Inverse relationship between working memory and neurogenesis

i-e96a72c275fd4aefa7e7597d9942e838-earsdon_hill_2.jpgThis is interesting. Researchers at Columbia have established that restricting neurogenesis in the hippocampus improves working memory:

New research from Columbia University Medical Center may explain why people who are able to easily and accurately recall historical dates or long-ago events, may have a harder time with word recall or remembering the day's current events. They may have too much memory -- making it harder to filter out information and increasing the time it takes for new short-term memories to be processed and stored.

Published in the Proceedings of the National Academy of Sciences (March 13, 2007 issue), the research reinforces the old adage that too much of anything -- even something good for you -- can actually be detrimental. In this case, the good thing is the growth of new neurons, a process called neurogenesis, in the hippocampus, the region of the brain responsible for learning and memory.

Results of the study, conducted with mice, found that the absence of neurogenesis in the hippocampus improves working memory, a specific form of short-term memory that relates to the ability to store task-specific information for a limited timeframe, e.g., where your car is parked in a huge mall lot or remembering a phone number for few seconds before writing it down. Because working memory is highly sensitive to interference from information previously stored in memory, forgetting such information may therefore be necessary for performing everyday working memory tasks, such as balancing your check book or decision making.

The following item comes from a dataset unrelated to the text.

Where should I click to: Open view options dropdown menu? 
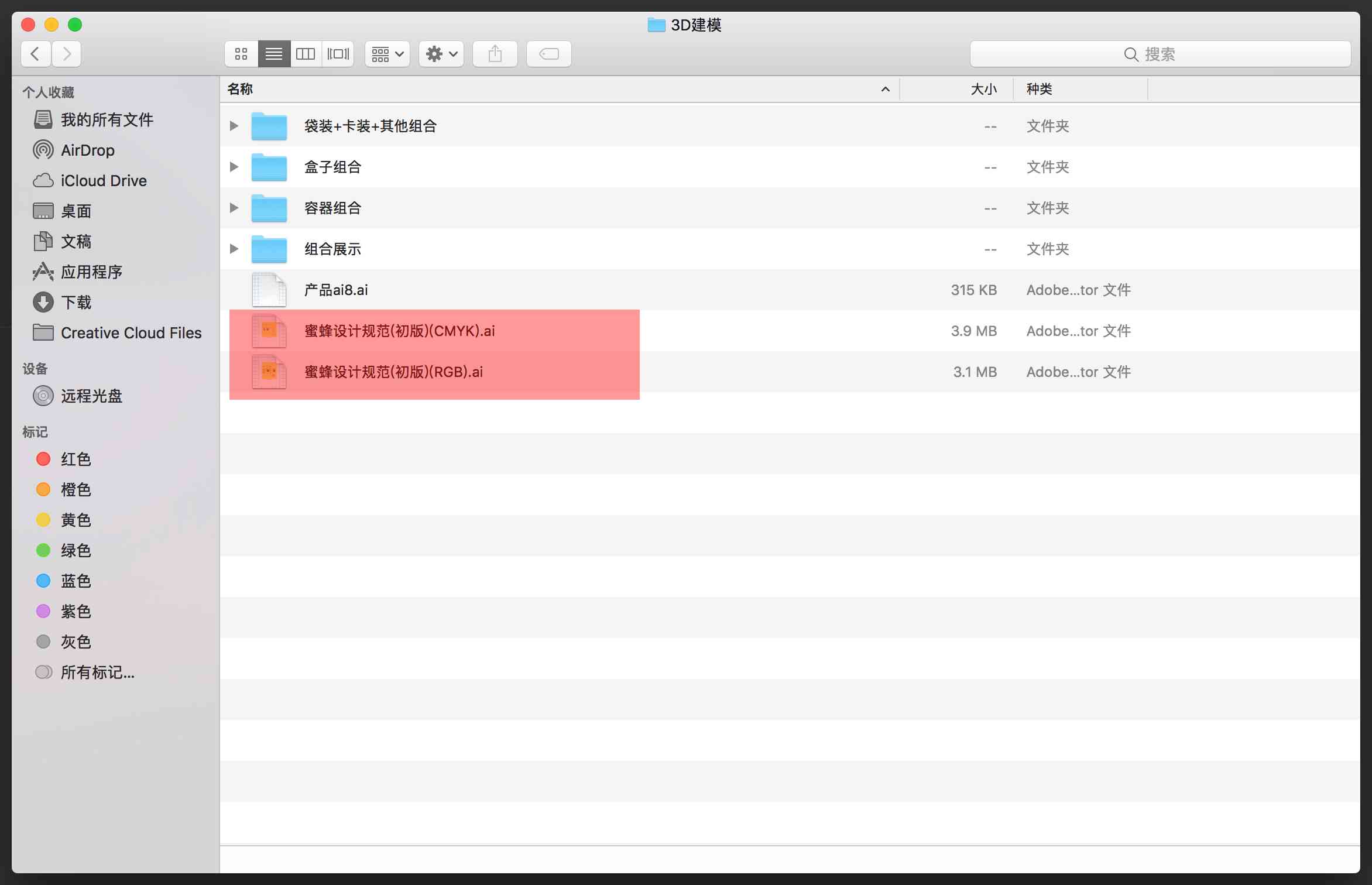[x=389, y=53]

"We were surprised to find that halting neurogenesis caused an improvement of working memory, which suggests that too much memory is not always a good thing, and that forgetting is important for normal cognition and behavior," said Gael Malleret, Ph.D., a research scientist at the Center for Neurobiology and Behavior at Columbia University Medical Center and the paper's co-first author. "Altogether, our findings suggest that new neurons in the hippocampus have different, and in some cases, opposite roles in distinct types of memory storage, and that excess neurogenesis can be detrimental to some memory processes."

...

Many scientists had believed that neurogenesis in the hippocampus, and specifically, the dentate gyrus region, was wholly beneficial to memory. Previous research by Dr. Malleret with co-first author Michael D. Saxe, Ph.D., who was at Columbia when the research took place and is now at the Salk Institute in San Diego, Calif., found that reducing neurogenesis causes long-term memory deficits.

Based on this research, Drs. Malleret and Saxe hypothesized that the growth of too many new neurons could actually be more harmful than helpful to working memory. To examine this hypothesis, they designed working memory tests for two independent groups of mice in which neurogenesis in the hippocampus regions was suppressed. Results of the tests, in which mice had to locate food within specific areas of a maze, showed that mice in which neurogenesis had been halted made more correct choices and found the food faster.

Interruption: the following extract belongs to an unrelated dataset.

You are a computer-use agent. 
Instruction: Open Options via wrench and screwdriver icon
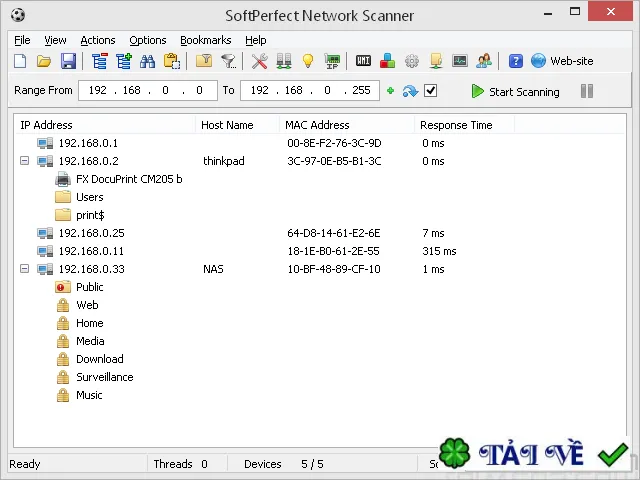coord(259,61)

The paper looked cool, so I went and read it. (You can to. It is available for free here.)

i-923f224a3c6aa2b6f3a8baac514b2f66-LE-760_it.jpgThe researchers use two methods to ablate new neurons in the dentate gyrus of the hippocampus: x-ray irradiation and a transgenic mouse that can inducibly kill them. In both, they use tasks like the 8 arm radial maze with delay to look and see how neurogenesis impairs or improves working memory.

I have three comments about this paper:

1) The first thing you should be thinking when you read this paper is "does the task that they are using require the hippocampus"? The answer is yes.

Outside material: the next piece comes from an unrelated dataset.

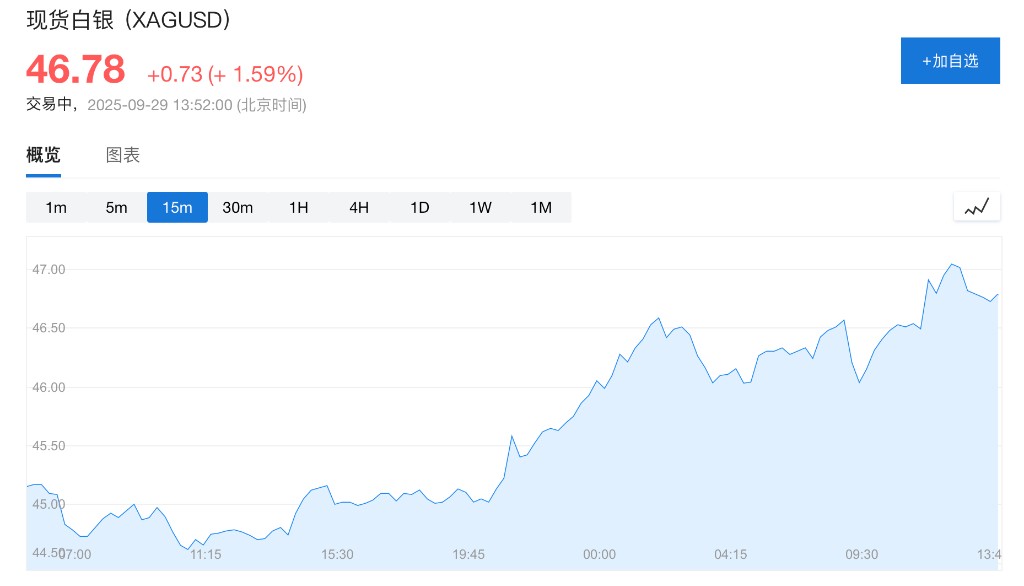Click the current price 46.78

pyautogui.click(x=76, y=70)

If the task that you use to test an experimental manipulation does not require the structure you are manipulating, it makes the data rather difficult to interpret. You would be shocked how many papers ignore that fact.

2) When someone says that they are testing "working memory" you need to be very skeptical. Working memory is different than testing performance on a particular spatial task.

In a experimental sense, we define working memory in two ways: 1) resistance to delay and 2) resistance to interference. Resistance to delay means that working memory is taking place when the individual or animal can hold a memory for an extended period. Experimental manipulations that decrease performance after a delay is instituted are said to affect working memory. Resistance to interference means that working memory is taking place when an individual or animal performs well in spite of the presence of distracting information. Experimental manipulations that decrease performance in the presence of distraction are also said to affect working memory.

However, in this case using those two standards, we can actually argue that these experiments affected working memory.

What they find is that, in general, the improvement in performance for the animals where neurogenesis was prevented is not observed on increases in delay -- unless the delay is quite long and then not always -- but it is observed in the presence of distractors during the delay. (It would satisfy the second but not the first criterion I listed above.)

This suggests that the new neurons are playing a different role in working memory than older neurons, and that there introduction into the system provides some basis for interference. This would not be ridiculous. New neurons in the hippocampus do behave differently. The researchers mentions this idea:

The fact that opposite effects on working memory were found after eliminating neurogenesis than after more complete lesions of the dentate gyrus suggests that young dentate granule cells have a different function than mature granule cells. Recent computational models have suggested that the addition of new neurons to the stable network of the adult hippocampus may impact memory processes such as information encoding, storage, or retrieval adversely. This could result from the replacement of existing synapses by new ones. Moreover, because young neurons are more excitable than mature granule cells, their response to related but distinct stimuli, such as repetitive spatial representations, may contribute to memory interference or reduced discrimination but, at the same time, enhance encoding of highly distinct spatial information. (Citations removed. Emphasis mine.)

3) I would reiterate just because I think it is an idea present in popular culture that new neurons do not equal new memories. Neurons are not atomic units to which is assigned a new memory as they are created. The hippocampus is a neural network, and the properties of that network are changed by the addition of new members. However, there is not a one-to-one relationship between neurons and memories.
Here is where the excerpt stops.